4 So Joseph went from the Galilean town of Nazareth up to Bethlehem in Judah, David's town, for the census. As a descendant of David, he had to go there. 
5 He went with Mary, his fiancé, who was pregnant. 
6 While they were there, the time came for her to give birth. 
7 She gave birth to a son, her firstborn. She wrapped him in a blanket and laid him in a manger, because there was no room in the hostel.
8 There were sheep-herders camping in the neighborhood. They had set night watches over their sheep. 
9 Suddenly, God's angel stood among them and God's glory blazed around them. They were terrified. 

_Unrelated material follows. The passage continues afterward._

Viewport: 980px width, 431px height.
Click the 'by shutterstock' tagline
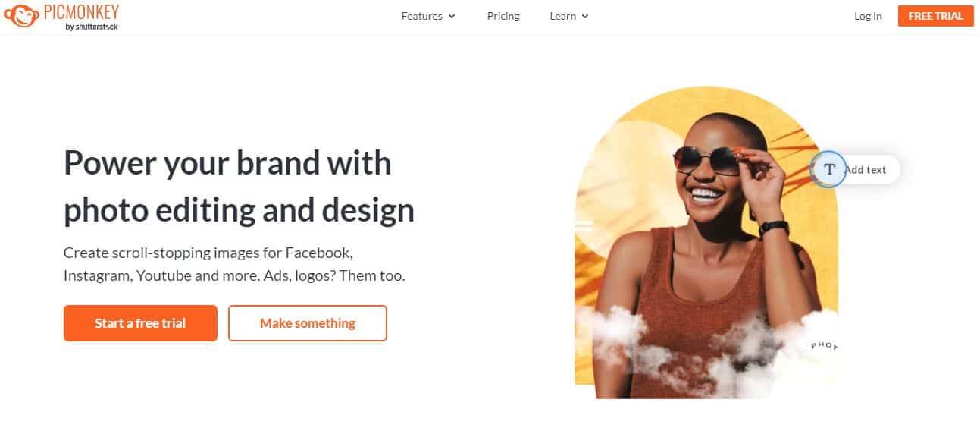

10 The angel said, "Don't be afraid. I'm here to announce a great and joyful event that is meant for everybody, worldwide: 
11 A Savior has just been born in David's town, a Savior who is Messiah and Master. 
12 This is what you're to look for: a baby wrapped in a blanket and lying in a manger." 
13 At once the angel was joined by a huge angelic choir singing God's praises: 
14 Glory to God in the heavenly heights, Peace to all men and women on earth who please him. 
15 As the angel choir withdrew into heaven, the sheep-herders talked it over. "Let's get over to Bethlehem as fast as we can and see for ourselves what God has revealed to us." 
16 They left, running, and found Mary and Joseph, and the baby lying in the manger. 
17 Seeing was believing. They told everyone they met what the angels had said about this child. 
18 All who heard the sheep-herders were impressed. 
19 Mary kept all these things to herself, holding them dear, deep within herself. 
20 The sheep-herders returned and let loose, glorifying and praising God for everything they had heard and seen. It turned out exactly the way they'd been told!


----------